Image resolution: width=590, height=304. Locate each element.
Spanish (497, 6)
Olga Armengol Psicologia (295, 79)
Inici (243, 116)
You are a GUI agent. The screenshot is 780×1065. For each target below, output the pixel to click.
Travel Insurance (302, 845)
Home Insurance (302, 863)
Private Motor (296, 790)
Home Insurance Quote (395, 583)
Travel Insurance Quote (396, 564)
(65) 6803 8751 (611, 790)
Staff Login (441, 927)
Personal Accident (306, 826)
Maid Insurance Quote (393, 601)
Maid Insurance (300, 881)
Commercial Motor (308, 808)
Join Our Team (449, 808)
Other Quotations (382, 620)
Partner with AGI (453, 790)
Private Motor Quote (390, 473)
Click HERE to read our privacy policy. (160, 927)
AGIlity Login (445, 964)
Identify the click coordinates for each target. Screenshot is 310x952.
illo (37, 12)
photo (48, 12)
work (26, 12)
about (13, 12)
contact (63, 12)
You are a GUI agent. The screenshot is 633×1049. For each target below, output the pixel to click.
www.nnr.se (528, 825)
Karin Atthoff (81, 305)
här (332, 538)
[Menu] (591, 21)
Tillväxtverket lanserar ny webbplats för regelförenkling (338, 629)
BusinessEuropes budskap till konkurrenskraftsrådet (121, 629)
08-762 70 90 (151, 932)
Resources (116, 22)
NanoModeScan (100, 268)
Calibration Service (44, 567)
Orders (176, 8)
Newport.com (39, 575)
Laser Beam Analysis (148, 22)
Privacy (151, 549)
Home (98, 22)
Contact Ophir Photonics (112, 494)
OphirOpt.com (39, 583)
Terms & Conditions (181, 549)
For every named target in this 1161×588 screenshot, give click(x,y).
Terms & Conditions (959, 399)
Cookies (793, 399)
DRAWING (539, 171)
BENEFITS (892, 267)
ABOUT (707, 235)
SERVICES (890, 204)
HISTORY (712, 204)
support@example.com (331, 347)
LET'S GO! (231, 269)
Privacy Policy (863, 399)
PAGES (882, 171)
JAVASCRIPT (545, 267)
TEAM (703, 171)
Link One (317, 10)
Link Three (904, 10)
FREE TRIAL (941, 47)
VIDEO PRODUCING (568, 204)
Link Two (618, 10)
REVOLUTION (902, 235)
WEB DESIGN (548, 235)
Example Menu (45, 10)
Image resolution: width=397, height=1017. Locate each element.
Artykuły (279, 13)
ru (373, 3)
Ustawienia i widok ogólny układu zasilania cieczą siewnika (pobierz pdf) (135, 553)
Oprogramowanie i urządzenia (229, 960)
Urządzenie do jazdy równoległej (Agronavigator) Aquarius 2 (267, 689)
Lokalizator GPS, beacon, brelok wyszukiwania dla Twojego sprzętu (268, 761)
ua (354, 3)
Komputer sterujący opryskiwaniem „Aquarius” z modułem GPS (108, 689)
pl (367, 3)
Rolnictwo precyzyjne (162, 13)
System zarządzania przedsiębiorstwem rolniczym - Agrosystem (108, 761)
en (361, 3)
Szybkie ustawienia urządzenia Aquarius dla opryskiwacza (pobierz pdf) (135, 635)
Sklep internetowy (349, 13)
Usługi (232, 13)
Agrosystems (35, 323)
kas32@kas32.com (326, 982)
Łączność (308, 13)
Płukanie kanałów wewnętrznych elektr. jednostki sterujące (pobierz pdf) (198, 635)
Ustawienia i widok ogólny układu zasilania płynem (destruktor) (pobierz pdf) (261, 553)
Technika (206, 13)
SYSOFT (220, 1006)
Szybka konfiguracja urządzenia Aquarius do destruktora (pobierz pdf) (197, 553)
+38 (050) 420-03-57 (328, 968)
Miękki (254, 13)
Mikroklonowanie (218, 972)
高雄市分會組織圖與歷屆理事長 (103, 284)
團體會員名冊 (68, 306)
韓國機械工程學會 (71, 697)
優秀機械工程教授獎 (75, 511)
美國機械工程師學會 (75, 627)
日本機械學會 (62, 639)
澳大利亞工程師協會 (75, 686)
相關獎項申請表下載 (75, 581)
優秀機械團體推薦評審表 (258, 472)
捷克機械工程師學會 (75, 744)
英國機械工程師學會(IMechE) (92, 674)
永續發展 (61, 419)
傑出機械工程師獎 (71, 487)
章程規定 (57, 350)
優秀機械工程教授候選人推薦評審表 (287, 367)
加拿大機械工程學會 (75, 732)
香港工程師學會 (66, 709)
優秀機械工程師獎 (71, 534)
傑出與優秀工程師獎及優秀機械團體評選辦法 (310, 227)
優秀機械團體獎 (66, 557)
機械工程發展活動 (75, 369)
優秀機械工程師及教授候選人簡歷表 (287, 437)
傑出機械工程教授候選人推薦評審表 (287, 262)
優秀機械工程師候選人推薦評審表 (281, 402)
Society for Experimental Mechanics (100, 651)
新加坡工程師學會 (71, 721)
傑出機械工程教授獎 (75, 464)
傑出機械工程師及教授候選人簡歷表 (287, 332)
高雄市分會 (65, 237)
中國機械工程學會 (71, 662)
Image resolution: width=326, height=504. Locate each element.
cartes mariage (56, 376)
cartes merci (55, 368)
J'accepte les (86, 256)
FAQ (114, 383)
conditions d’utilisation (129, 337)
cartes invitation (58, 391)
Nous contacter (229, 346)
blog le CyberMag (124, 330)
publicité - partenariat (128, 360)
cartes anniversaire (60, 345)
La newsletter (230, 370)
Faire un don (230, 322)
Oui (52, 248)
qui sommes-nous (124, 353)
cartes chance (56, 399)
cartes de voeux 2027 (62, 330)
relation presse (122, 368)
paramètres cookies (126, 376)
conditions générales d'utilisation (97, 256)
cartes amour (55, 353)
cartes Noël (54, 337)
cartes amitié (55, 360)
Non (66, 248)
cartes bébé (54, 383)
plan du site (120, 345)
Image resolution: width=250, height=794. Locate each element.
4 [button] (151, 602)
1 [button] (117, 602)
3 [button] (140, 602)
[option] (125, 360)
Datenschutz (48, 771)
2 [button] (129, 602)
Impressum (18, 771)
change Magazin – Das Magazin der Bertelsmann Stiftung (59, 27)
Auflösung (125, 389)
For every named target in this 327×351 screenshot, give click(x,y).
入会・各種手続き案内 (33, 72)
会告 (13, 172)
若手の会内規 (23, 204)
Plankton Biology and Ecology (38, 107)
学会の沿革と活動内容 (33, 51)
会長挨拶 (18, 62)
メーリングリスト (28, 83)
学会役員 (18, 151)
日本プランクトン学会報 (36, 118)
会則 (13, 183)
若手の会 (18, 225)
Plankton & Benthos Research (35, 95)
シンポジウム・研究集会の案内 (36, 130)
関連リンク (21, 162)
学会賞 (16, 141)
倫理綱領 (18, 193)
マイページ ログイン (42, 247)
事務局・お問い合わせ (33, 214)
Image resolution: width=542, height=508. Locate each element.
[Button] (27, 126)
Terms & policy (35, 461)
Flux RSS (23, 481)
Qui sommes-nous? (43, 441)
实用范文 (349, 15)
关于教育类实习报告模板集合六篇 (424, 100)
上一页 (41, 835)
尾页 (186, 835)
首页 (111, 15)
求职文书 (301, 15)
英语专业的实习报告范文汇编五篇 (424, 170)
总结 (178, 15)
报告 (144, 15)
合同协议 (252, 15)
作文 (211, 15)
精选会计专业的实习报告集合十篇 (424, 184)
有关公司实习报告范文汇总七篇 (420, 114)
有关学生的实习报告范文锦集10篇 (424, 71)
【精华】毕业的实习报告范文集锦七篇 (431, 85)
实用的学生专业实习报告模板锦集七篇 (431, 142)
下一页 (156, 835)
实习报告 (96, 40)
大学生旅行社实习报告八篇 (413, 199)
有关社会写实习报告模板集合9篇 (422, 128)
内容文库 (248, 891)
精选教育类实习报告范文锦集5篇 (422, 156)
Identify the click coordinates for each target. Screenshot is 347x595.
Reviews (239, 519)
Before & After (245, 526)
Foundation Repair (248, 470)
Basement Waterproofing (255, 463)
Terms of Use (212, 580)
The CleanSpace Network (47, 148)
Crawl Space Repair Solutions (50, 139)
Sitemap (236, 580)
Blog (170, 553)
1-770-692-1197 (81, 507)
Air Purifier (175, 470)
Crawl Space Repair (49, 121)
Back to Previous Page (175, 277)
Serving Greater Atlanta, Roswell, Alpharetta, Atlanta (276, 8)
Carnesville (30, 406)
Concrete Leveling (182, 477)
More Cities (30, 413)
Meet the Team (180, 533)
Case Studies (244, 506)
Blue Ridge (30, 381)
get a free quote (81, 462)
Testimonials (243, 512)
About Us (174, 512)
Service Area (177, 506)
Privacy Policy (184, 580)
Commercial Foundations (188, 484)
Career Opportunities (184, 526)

##########

Rewrite the stretch above, from the line containing "BusinessEuropes budskap till" through the line containing "Rolnictwo precyzyjne (162, 13)", with "Terms & Conditions" swapped for "Terms of Service" and everything else unchanged.

BusinessEuropes budskap till konkurrenskraftsrådet (121, 629)
08-762 70 90 (151, 932)
Resources (116, 22)
NanoModeScan (100, 268)
Calibration Service (44, 567)
Orders (176, 8)
Newport.com (39, 575)
Laser Beam Analysis (148, 22)
Privacy (151, 549)
Home (98, 22)
Contact Ophir Photonics (112, 494)
OphirOpt.com (39, 583)
Terms of Service (181, 549)
For every named target in this 1161×588 screenshot, give click(x,y).
Terms of Service (959, 399)
Cookies (793, 399)
DRAWING (539, 171)
BENEFITS (892, 267)
ABOUT (707, 235)
SERVICES (890, 204)
HISTORY (712, 204)
support@example.com (331, 347)
LET'S GO! (231, 269)
Privacy Policy (863, 399)
PAGES (882, 171)
JAVASCRIPT (545, 267)
TEAM (703, 171)
Link One (317, 10)
Link Three (904, 10)
FREE TRIAL (941, 47)
VIDEO PRODUCING (568, 204)
Link Two (618, 10)
REVOLUTION (902, 235)
WEB DESIGN (548, 235)
Example Menu (45, 10)
Image resolution: width=397, height=1017. Locate each element.
Artykuły (279, 13)
ru (373, 3)
Ustawienia i widok ogólny układu zasilania cieczą siewnika (pobierz pdf) (135, 553)
Oprogramowanie i urządzenia (229, 960)
Urządzenie do jazdy równoległej (Agronavigator) Aquarius 2 (267, 689)
Lokalizator GPS, beacon, brelok wyszukiwania dla Twojego sprzętu (268, 761)
ua (354, 3)
Komputer sterujący opryskiwaniem „Aquarius” z modułem GPS (108, 689)
pl (367, 3)
Rolnictwo precyzyjne (162, 13)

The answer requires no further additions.